==== EXERCISE PASSAGE ====
Dave Chappelle continues to use the Netflix controversy and transgender community as a punchline.
Comments the comedian made about trans people in his special The Closer sparked backlash earlier this month — and it's far from over. At a Thursday night standup show in New Orleans, which he co-headlined with fellow pot-stirrer Joe Rogan, he poked fun at being cancelled amid the backlash (again). He also made new trans jokes.
“I haven’t been in this much trouble in my life,” Chappelle, 48, quipped early in the show, according to Rolling Stone, which noted he went on to spend his hour at the mic roasting so-called “PC culture.”
Local outlet NOLA.com reports Chappelle bragged to the the sold-out crowd of 17,000, “In the middle of me being cancelled, we broke the attendance record" at the Smoothie King Center where the arena show took place.
Chappelle, who now-infamously said in his latest special for the streamer that "gender is a fact" and went on to defend Harry Potter author J.K. Rowling amid allegations of her being transphobic, told the crowd he'd had “the worst three weeks of my life" after being accused of being transphobic and homophobic. However, the star, who has the support of Netflix, has stood by his remarks.
==== SUPPLIED RECORDS ====
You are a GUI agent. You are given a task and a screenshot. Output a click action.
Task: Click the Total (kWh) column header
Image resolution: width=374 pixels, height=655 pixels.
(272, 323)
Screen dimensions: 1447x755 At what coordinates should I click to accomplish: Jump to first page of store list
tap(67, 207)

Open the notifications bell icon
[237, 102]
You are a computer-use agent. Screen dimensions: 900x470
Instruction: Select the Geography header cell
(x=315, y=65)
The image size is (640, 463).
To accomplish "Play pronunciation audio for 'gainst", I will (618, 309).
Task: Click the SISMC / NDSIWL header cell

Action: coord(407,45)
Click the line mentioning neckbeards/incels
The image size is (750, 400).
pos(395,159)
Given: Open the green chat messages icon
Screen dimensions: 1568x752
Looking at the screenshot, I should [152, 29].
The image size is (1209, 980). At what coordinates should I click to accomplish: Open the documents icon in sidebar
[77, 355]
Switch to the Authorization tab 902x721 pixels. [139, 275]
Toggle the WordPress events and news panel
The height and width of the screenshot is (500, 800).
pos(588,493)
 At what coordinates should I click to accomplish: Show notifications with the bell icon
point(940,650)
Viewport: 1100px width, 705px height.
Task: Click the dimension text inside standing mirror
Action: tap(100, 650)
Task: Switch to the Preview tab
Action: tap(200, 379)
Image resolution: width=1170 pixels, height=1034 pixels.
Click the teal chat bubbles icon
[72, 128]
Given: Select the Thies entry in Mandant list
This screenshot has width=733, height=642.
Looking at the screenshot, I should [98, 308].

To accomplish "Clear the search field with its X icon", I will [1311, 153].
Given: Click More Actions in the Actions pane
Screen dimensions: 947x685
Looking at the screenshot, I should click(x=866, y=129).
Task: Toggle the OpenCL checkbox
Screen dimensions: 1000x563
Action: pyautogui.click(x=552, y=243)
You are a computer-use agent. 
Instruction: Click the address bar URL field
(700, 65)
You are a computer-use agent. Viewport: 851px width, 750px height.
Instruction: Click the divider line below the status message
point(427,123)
====
» **TASK REQUIREMENTS**:
**1)** According to the Dave Chappelle article, how many people were in the crowd at the New Orleans show?
**2)** Write the next part of the Dave Chappelle article, continuing after its final sentence.

» **OUTPUTS BY TASK**:
**1)** A sold-out crowd of 17,000.

**2)**
During the show, Chappelle "lit up one cigarette after another as he mounted a defense — and gleefully tossed more fuel on the fire," in the form of more trans jokes, according to NOLA.com.
The outlet ticked them off, starting with a moment in the show where an audience member offered Chappelle a sip of beer and he declined — for fear it might contain “transgender formula.”
Another was after the audience booed one of his jokes about football. He responded, “Don’t go all trans on me.”
His bodyguards were there and someone asked why he needed them to be present during the show. “Because these transgenders are trying to kill me!” was his reported reply.
Fox News had Chappelle's apparent kicker at the end of the show. As he wrapped up, he told audience members if they see a transgender person on the street, they should buy them a cup of coffee.
"When they ask you why you're doing that for them, tell them Dave Chappelle says hello," Chappelle said.
Chappelle also told the audience he thinks his critics “did something in their lives they can’t forgive themselves for" and should look within instead of coming for him. "Whatever you did, forgive yourself." He also said of the controversy "made a lot of white people angry."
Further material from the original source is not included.